Even without potential changes to the Medicare program, MACRA poses a significant challenge for any clinician trying to determine the best strategy to maximize Medicare reimbursement – there are hundreds of pages of guidance in the proposed and final regulations to review and understand. But, at this point, clinicians attempting to assess MACRA must also deal with uncertainty about changes to the Medicare program. A significant source of uncertainty is the Trump administration’s stated intent to repeal the Affordable Care Act (“ACA” and also known as Obamacare), which is being implemented by current legislative efforts. Uncertainty about the ACA should be considered in developing a strategy to comply with MACRA.

In assessing the MACRA uncertainty related to the ACA, the first thing to consider is that the ACA and MACRA are two, independent laws, so repeal of the ACA does not directly impact MACRA. Given the bipartisan support for MACRA (including the vote by Tom Price, the appointed Secretary of Health & Human Services), it seems unlikely that MACRA will be repealed or significantly altered.

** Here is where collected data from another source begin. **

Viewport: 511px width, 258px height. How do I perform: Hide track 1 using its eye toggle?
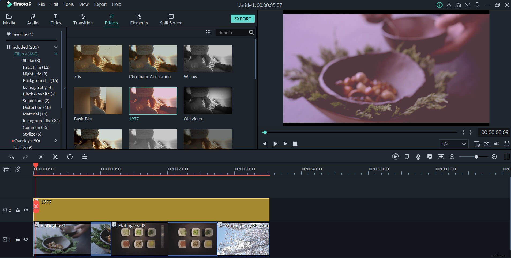[26, 240]
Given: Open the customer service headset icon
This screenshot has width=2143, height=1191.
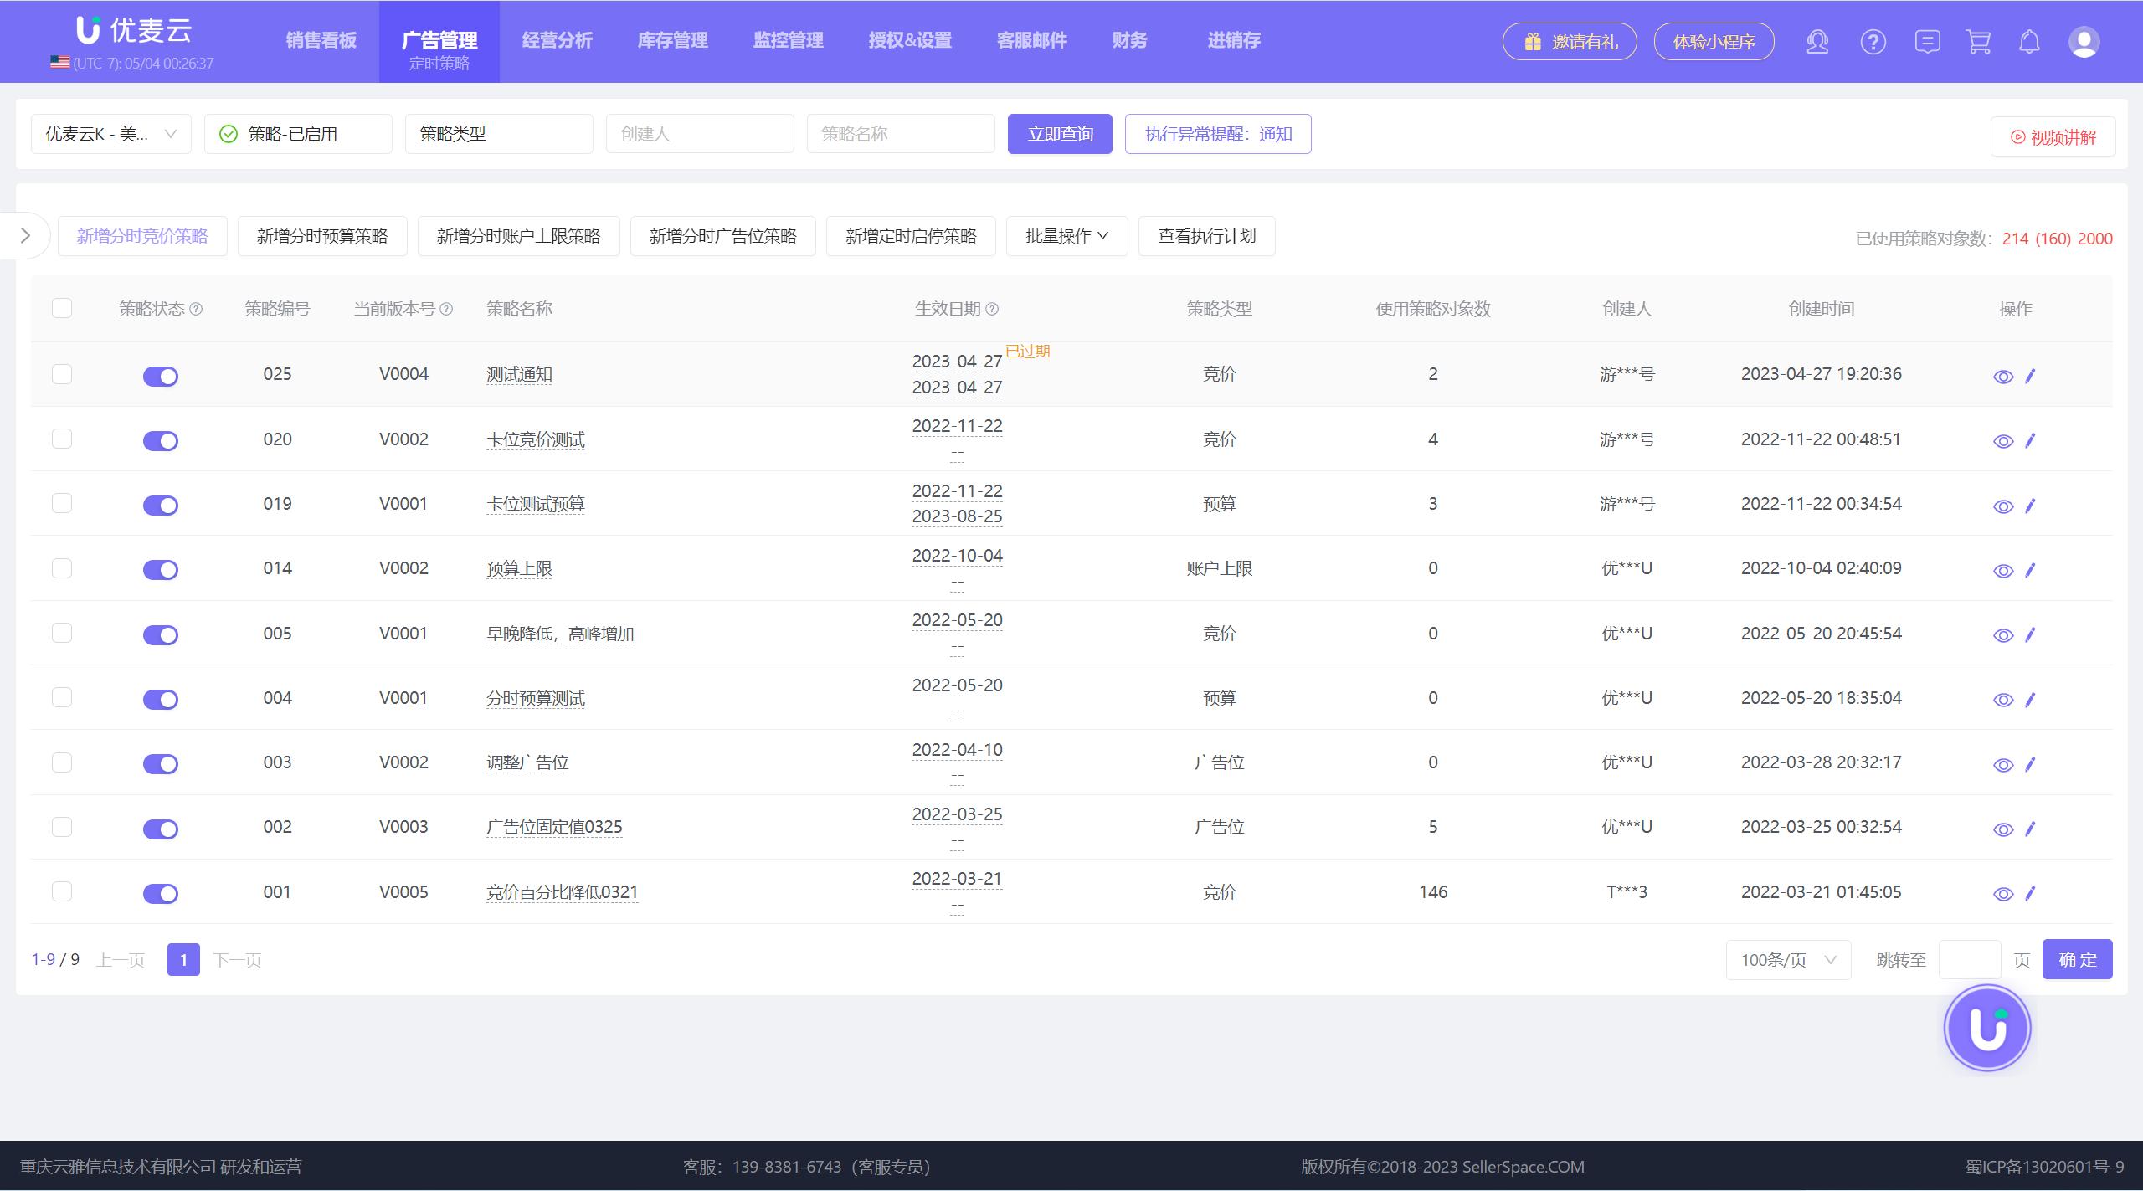Looking at the screenshot, I should tap(1817, 41).
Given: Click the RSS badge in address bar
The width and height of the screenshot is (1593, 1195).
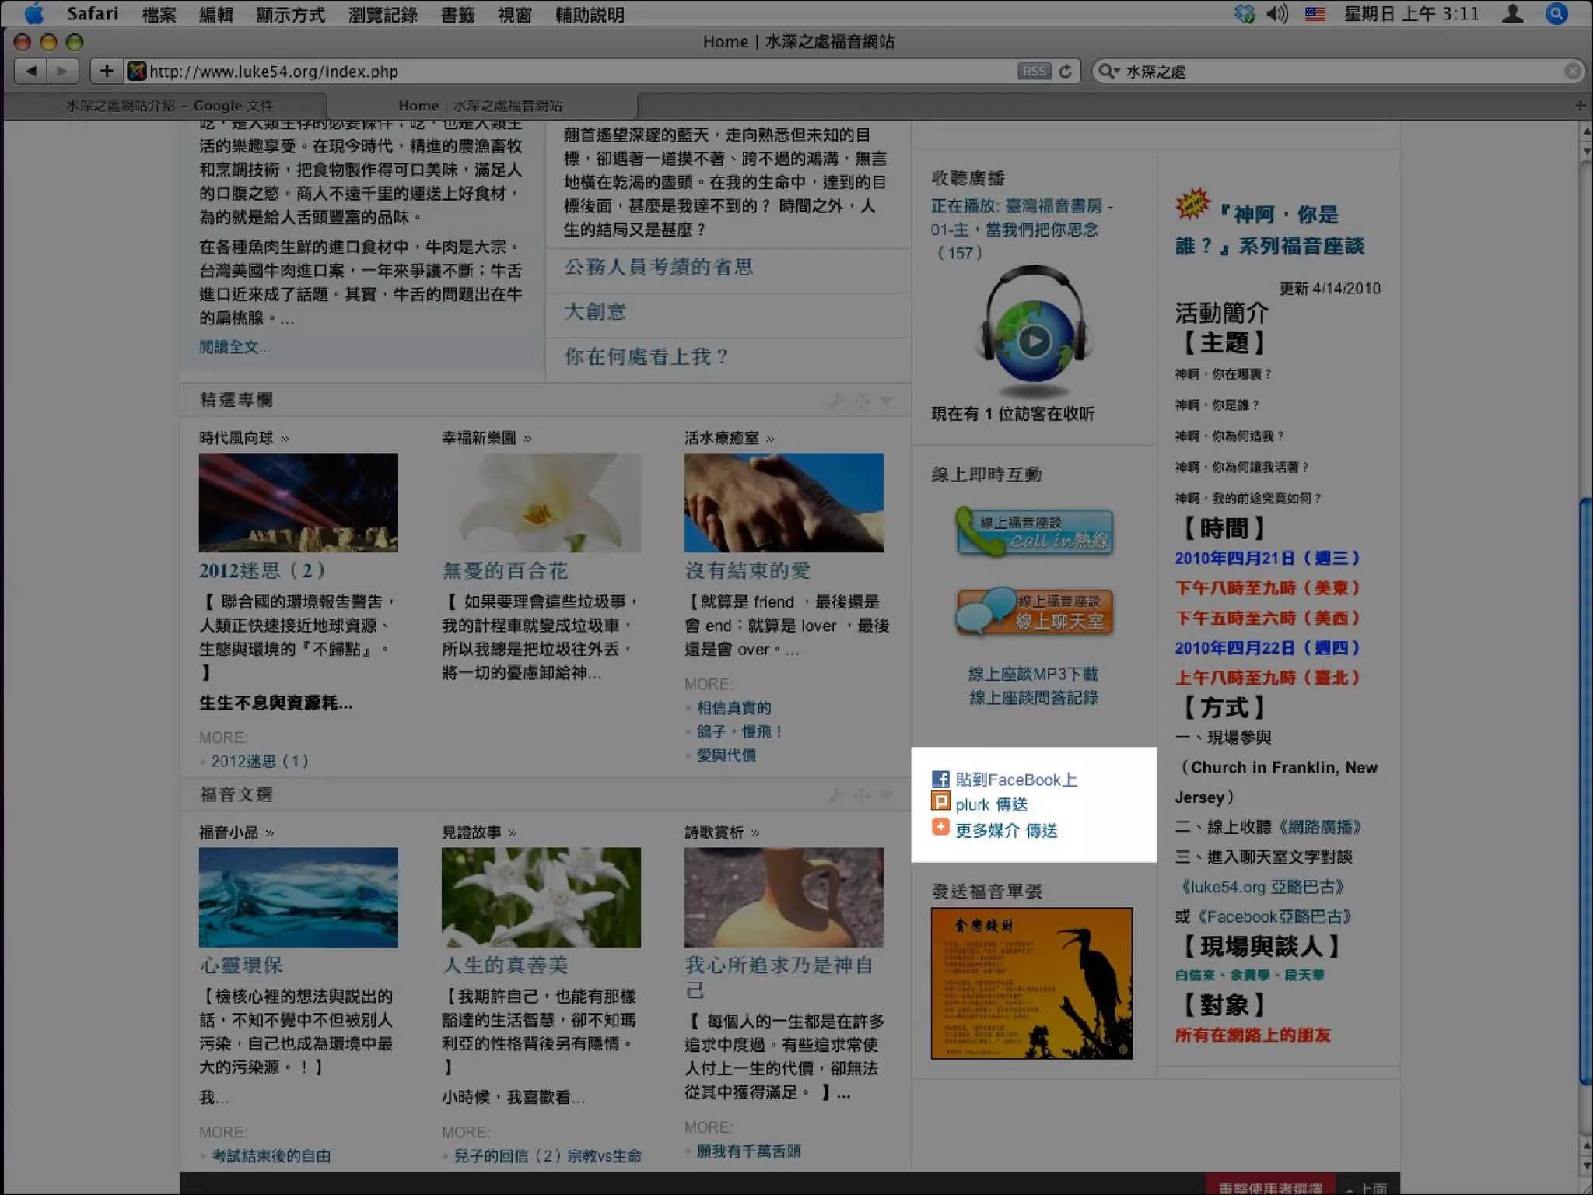Looking at the screenshot, I should click(x=1033, y=72).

Notwithstanding, repeal of the ACA may indirectly impact MACRA implementation by limiting potential advanced alternative payment models (“APMs”) available to clinicians. As covered in previous blog installments (Part 3 and Part 5), participation in an APM may provide benefits to a clinician in the form of increased reimbursement under MACRA and simplified reporting.

Most APMs, and in particular accountable care organizations (“ACOs”), are programs developed by the Medicare Innovation Center, which was created by the ACA. As a result, if the ACA were repealed without re-establishment of the Innovation Center or other payment model development authority through new legislation, the APMs established by the ACA, including ACOs, could potentially cease to exist. Elimination of ACA-based APMs would not necessarily mean there would be no APMs – new APM models could be introduced through the rule-making process – but uncertainty about the continuation of current APMs is likely to stymie further development of those models in the near future.

In summary, with respect to MACRA in the event of a repeal of the ACA, clinicians should be aware that:

  • even if the ACA is repealed, clinicians still face reimbursement adjustment (negative or positive) under MACRA – so clinicians should consider the best way to maximize benefit/minimize for 2019 (by acting in 2017 – see post Part 4); and
  • until the ACA is repealed, participation in an APM, such as an ACO, may provide benefits to a clinician under MACRA – but, given the uncertainty about the future of APMs if the ACA is repealed, significant investment in the development of an APM should be carefully considered pending further guidance about the future of APMs (e.g. it may not be worth starting an ACO from scratch, but it may be worth participating in an existing ACO).